Onde acaba a terra? Talvez ali à frente. Onde estão os monstros? Talvez prontos para nos engolir. Onde estão os selvagens? Talvez a ferver água para nos cozinhar. Onde estão os mosquitos? Talvez a lamber os lábios para nos sugarem o sangue. Onde estão os inimigos? Talvez a afiarem as espadas para nos degolarem. Avante!
Onde está o meu telemóvel? Talvez no carro. Onde estão os meus amigos? Talvez ali no bar da esquina. Onde estão os saldos? Talvez já nas Amoreiras. Onde posso ver sexo? Talvez no canal 18. Onde posso passar as férias? Talvez no Algarve. Tens a certeza?
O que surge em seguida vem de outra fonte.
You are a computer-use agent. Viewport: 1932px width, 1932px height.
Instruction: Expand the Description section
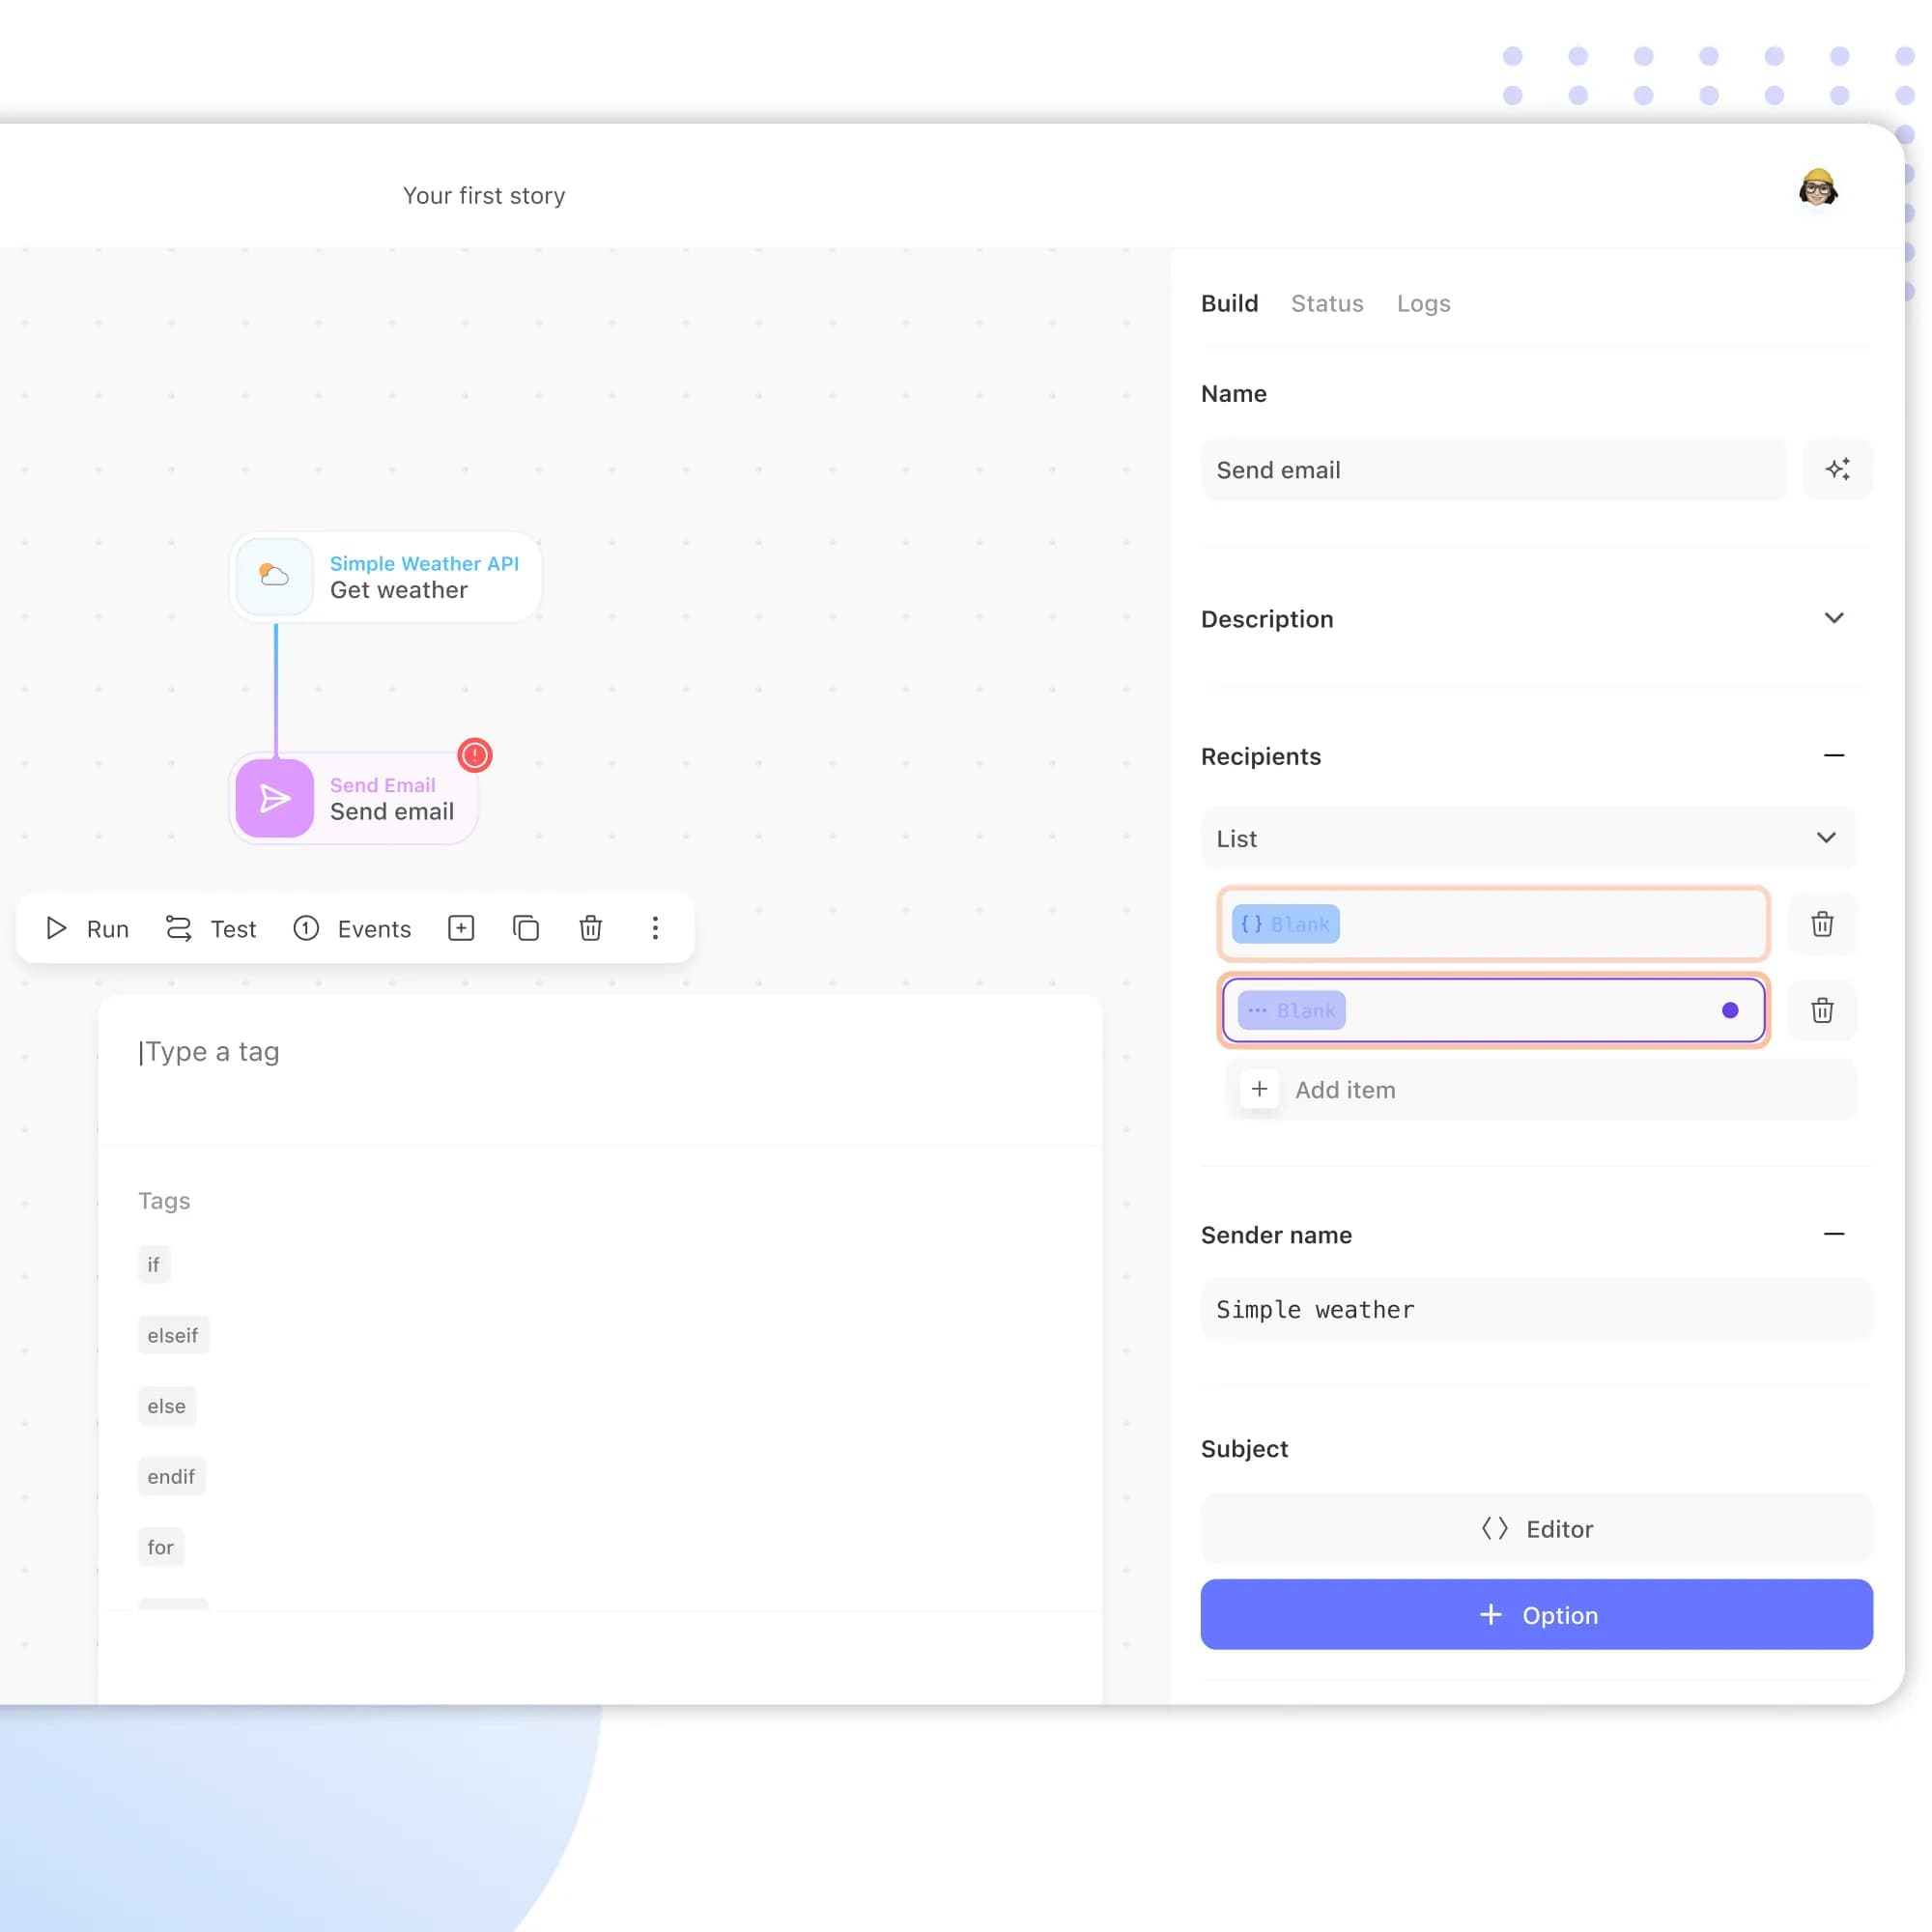(x=1833, y=618)

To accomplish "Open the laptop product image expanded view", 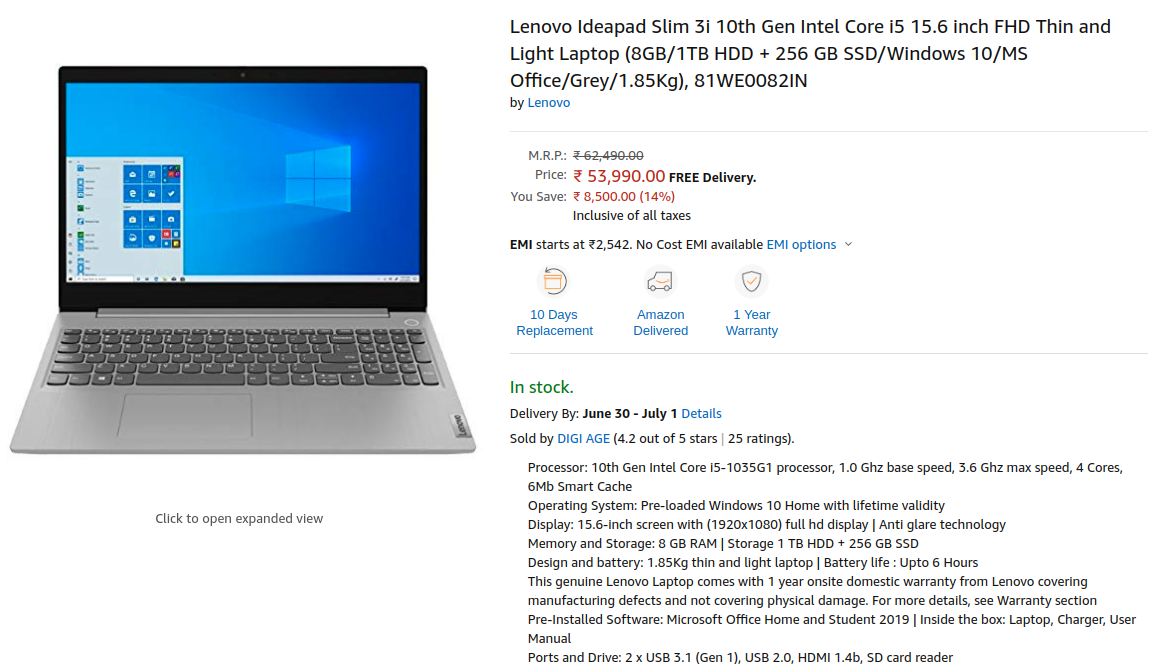I will 242,259.
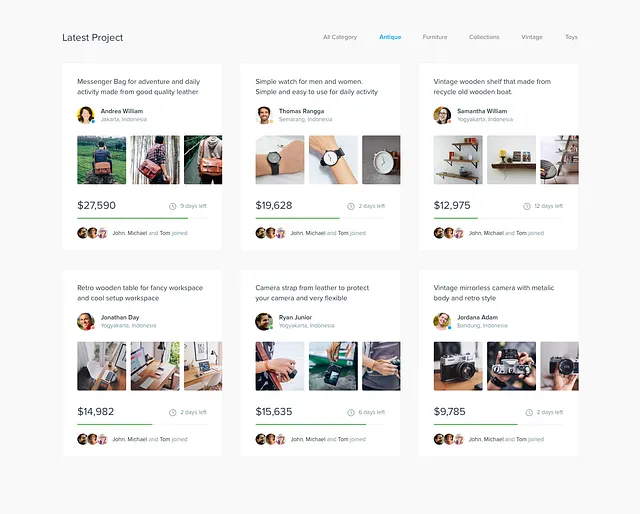Click Jordana Adam's profile avatar
Viewport: 640px width, 514px height.
442,321
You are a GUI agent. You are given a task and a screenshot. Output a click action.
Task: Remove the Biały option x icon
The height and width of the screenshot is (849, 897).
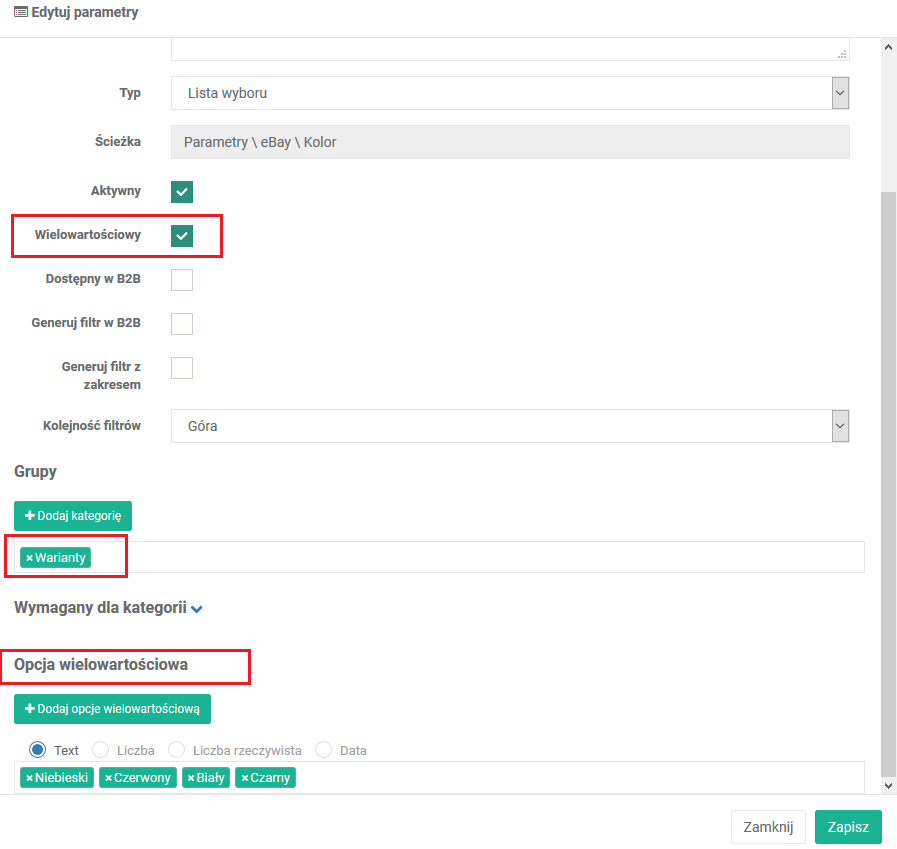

É o último. Das centenas de nobres lusos que há poucas horas ocupavam religiosamente os baluartes e as muralhas só resta ele. Os mouros apanharam-nos de surpresa. Morreram todos. E a mim deixaram-me viver. Porque eu lhes disse que lhes iria mostrar o local secreto em que guardámos o tesouro que vai para o reino. Segue com uma tocha na mão, iluminando os túneis subterrâneos da fortaleza africana. Centenas de mouros ávidos seguem-no, os olhos brilham, é o tesouro tão esperado pelo qual esperaram 5 meses de cerco. Quando ele chega, ao paiol, e não ao tesouro, vira-se, sorri para o inimigo e lança a chama, lançando todos para outro mundo. Coragem.
Não saí do hotel, quase. Aquilo era uma porcaria. Cheirava mal, especialmente. E até havia vacas a andar pelas ruas. Tantos mosquitos que perdi de certeza uns litros de sangue. E perigoso, porque estavam sempre a fazer perguntas a ver se me raptavam. Eu não falava com ninguém, preferia ficar no autocarro e deixar o grupo seguir para as visitas. Nunca mais volto. Esses países são perigosos. Ainda rebenta uma guerra e depois fico lá para sempre ou cai-me uma bomba na cabeça. Para a próxima peço ao Pedro para deixar de inventar e marcar um Spa no Brasil, lá pelo menos percebe-se o que falam. Cobardia.
O português mudou. Há 500 anos embarcava no Rio Tejo com a certeza que provavelmente nunca voltaria a ver a sua terra. Com a certeza que casaria, morreria numa terra de que nunca ouviu falar e que com sorte ele mesmo descobrirá. Conquistava rios, montes, continentes e oceanos. Descobria terras, povos e culturas. Construía igrejas, fortes e palácios. Deixava rastos de suor e sangue, mas deixava rastos. Há 500 anos o português acreditava e por isso tinha certezas. Hoje vive acobardado na eterna procura das certezas e das seguranças, sem crença nem rasto.